SHORT EXERCISE
Can you repeat the puppy-naming post between "## Nikka Khrystyne" and "suggestions as well.", inclusive, swapping "Layla" for "Luna"?

>> Start TEXT SEGMENT

# Help name new pups



## Nikka Khrystyne (May 14, 2018)

We get to bring out little ones home in just about two weeks. 

For our girl we have it down to two name, Lady and Layla. She’s the runt of the litter and also the calmest. She’s so gentle and loves to be held and overall acts like a little lady. She doesn’t nibble and if she does it’s the softest thing. But we also like Layla, because it’s sweet just Lady, but also I feel like will be a good strong name for when she no longer a little puppy. I am open to more suggestions as well.

Our boy, he’s a a little bit of different story. When we visit him, it’s harder to put a name to him. He’s the biggest of the litter and is feisty. I can already tell he will acquire a little more attention and work. The land shark phase is already in full force with that one. We liked Spartacus, but felt it was too many syllables. I am open to any suggestions for a strong name. We don’t have any we are set on. 

I’ll include pics of both. The chunky one behind the fence is our boy. The one walkimg toward the camera is our little princess. She’s the only pup with both ears up at just a little over 5 weeks. Our boy has one up and the other is looking like it’s ready to spring up anytime. 


Disclaimer: I am fully aware of the challenges of raising littermates. This is a decision we did not take lightly. These dogs are my main priority and I wouldn’t have decided to take home two if it wasn’t something I knew I couldn’t handle. This has been a decision me and my husband have thought about for over a year. My work schedule allows me to spend 90% of my time at home to train and care for our little ones. And our fianances are in check. We are dedicated to this decision and have put in place the needed tools to succeed.


----------



## Mary Beth (Apr 17, 2010)

>> End TEXT SEGMENT
>> Start PROVIDED MATERIAL

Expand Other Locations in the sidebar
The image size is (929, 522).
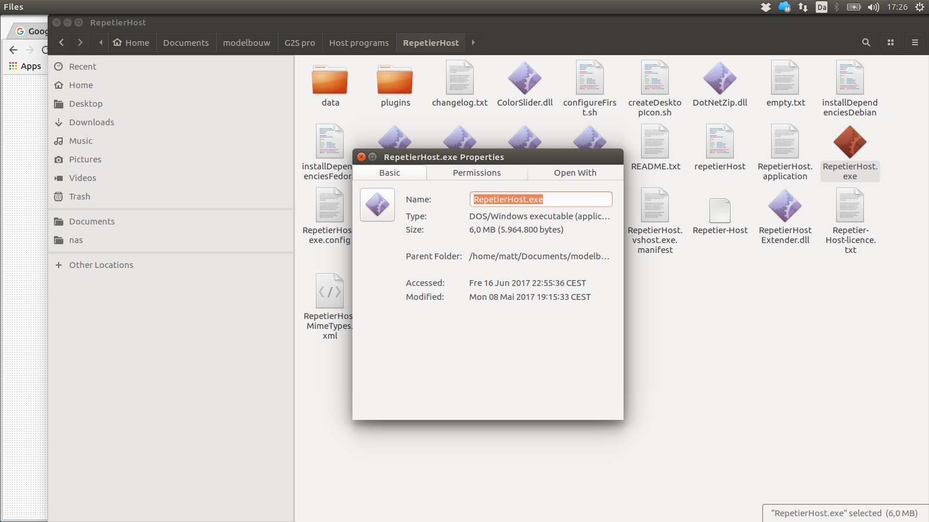101,264
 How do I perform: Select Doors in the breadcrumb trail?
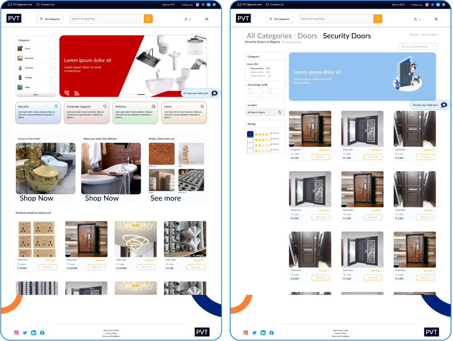tap(308, 36)
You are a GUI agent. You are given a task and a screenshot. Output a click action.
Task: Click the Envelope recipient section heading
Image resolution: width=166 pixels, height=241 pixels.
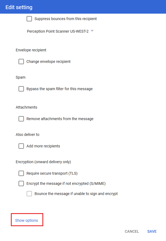coord(31,50)
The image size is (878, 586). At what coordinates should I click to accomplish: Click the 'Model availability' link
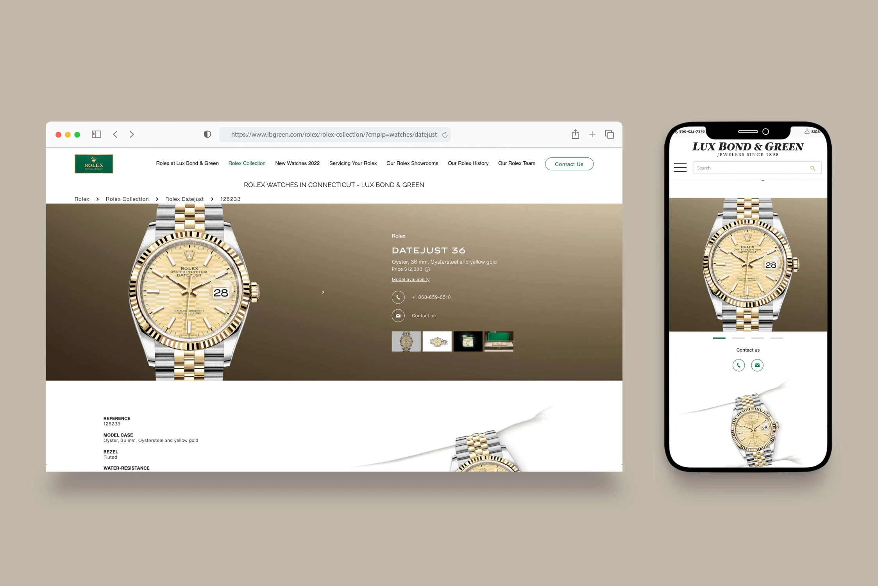point(410,279)
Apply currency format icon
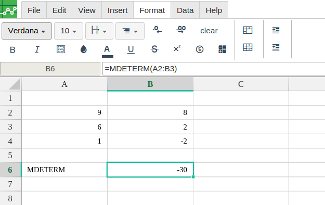Viewport: 325px width, 205px height. tap(199, 49)
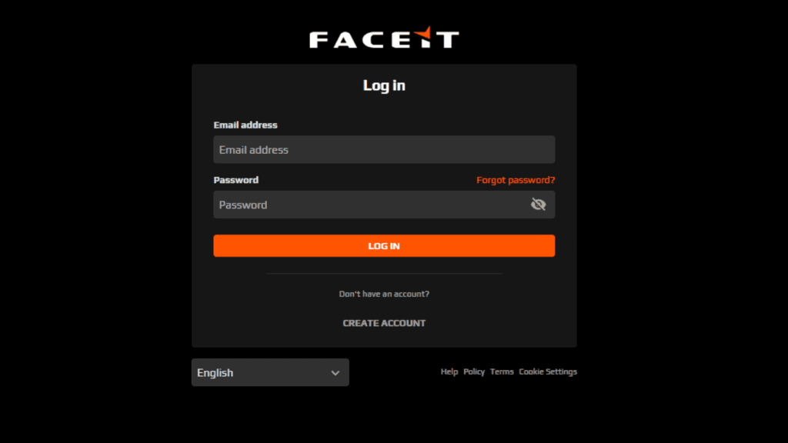The image size is (788, 443).
Task: Click the orange arrow in the FACEIT logo
Action: tap(421, 32)
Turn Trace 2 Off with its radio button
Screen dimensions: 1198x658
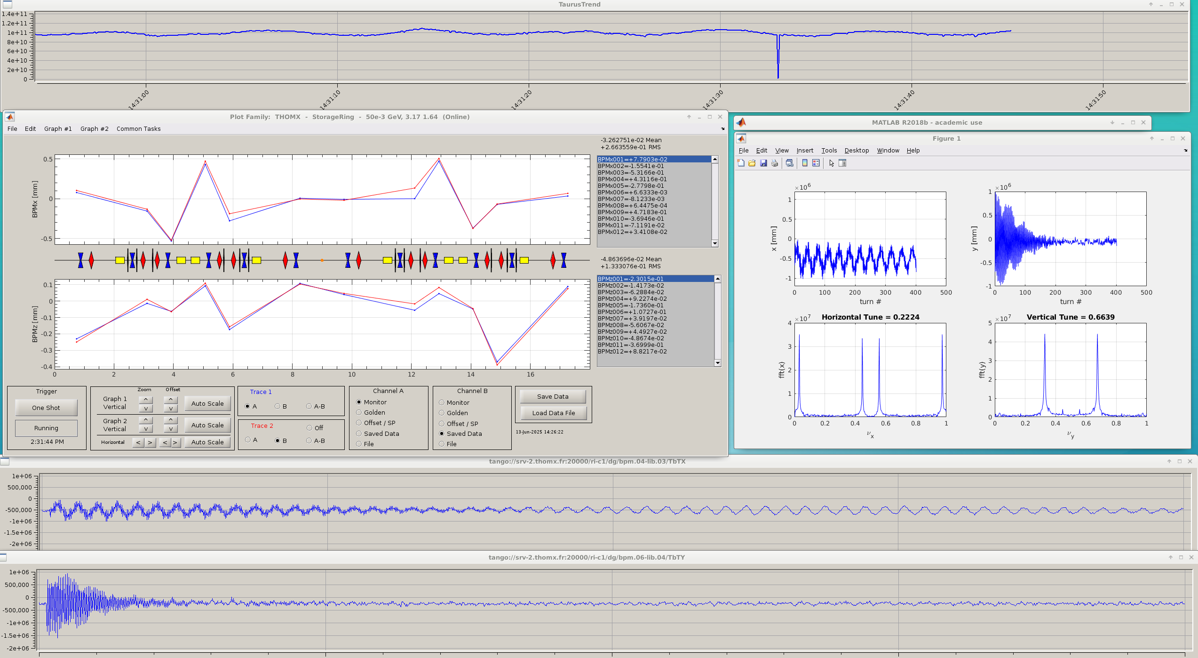click(309, 428)
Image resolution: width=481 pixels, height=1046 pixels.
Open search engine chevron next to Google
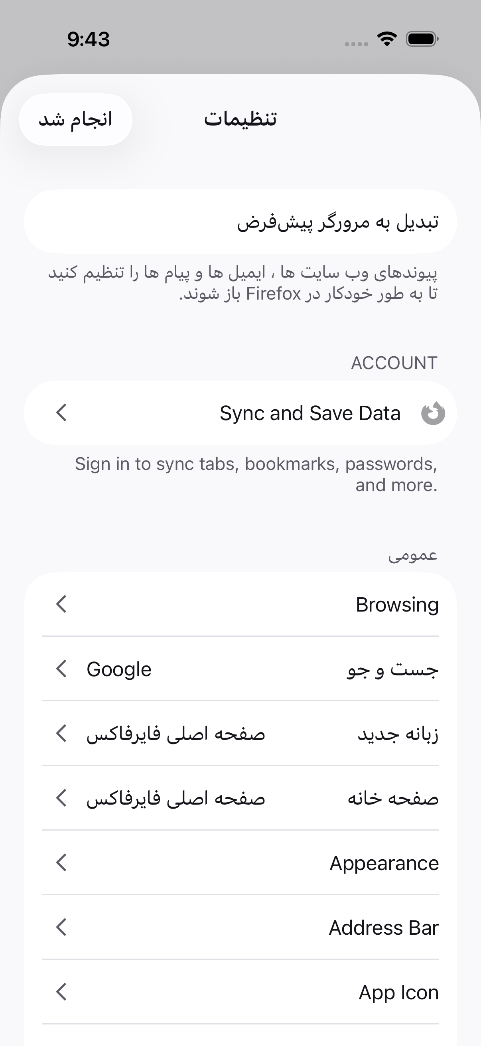tap(61, 669)
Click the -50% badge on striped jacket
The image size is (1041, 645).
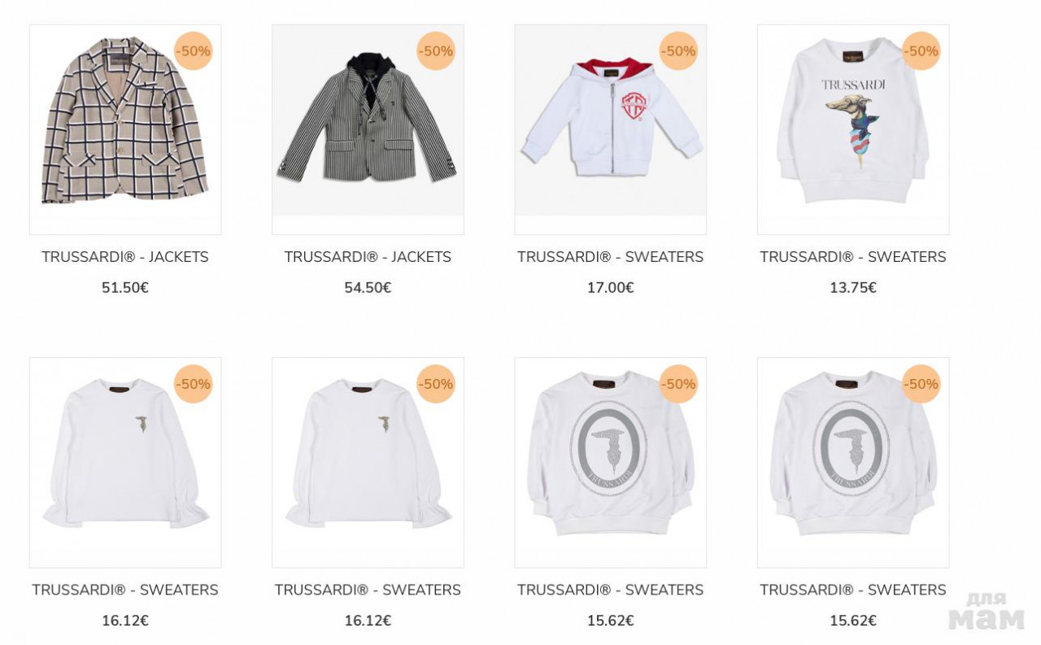[x=436, y=51]
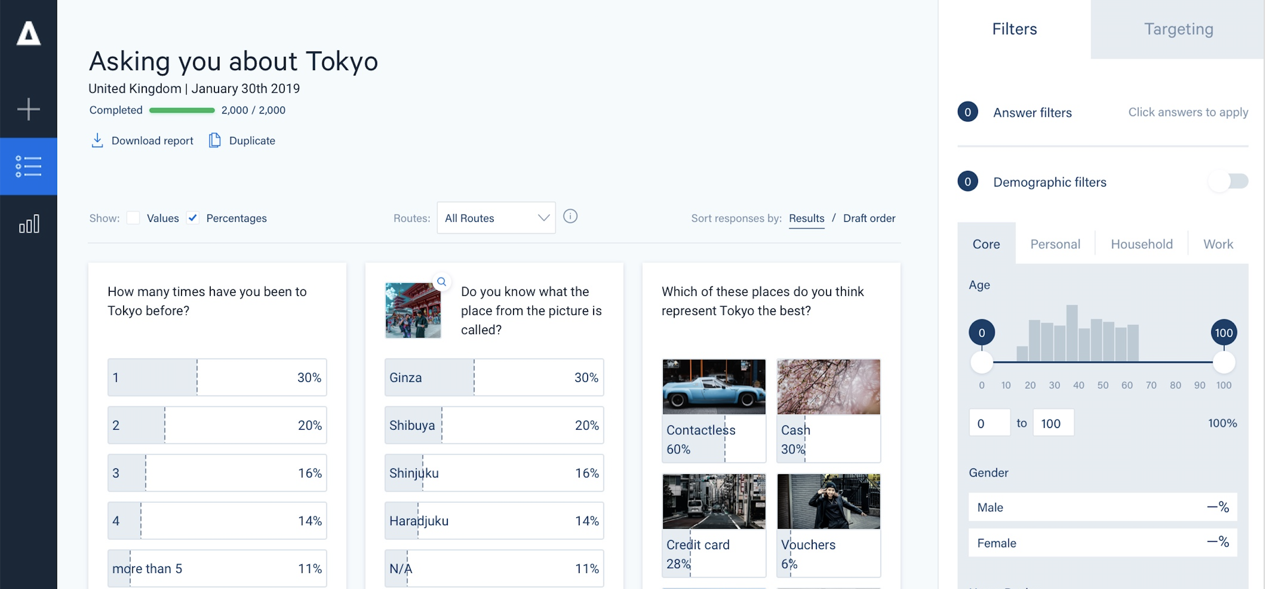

>> End PROVIDED MATERIAL

TASK RESULT
## Nikka Khrystyne (May 14, 2018)

We get to bring out little ones home in just about two weeks. 

For our girl we have it down to two name, Lady and Luna. She’s the runt of the litter and also the calmest. She’s so gentle and loves to be held and overall acts like a little lady. She doesn’t nibble and if she does it’s the softest thing. But we also like Luna, because it’s sweet just Lady, but also I feel like will be a good strong name for when she no longer a little puppy. I am open to more suggestions as well.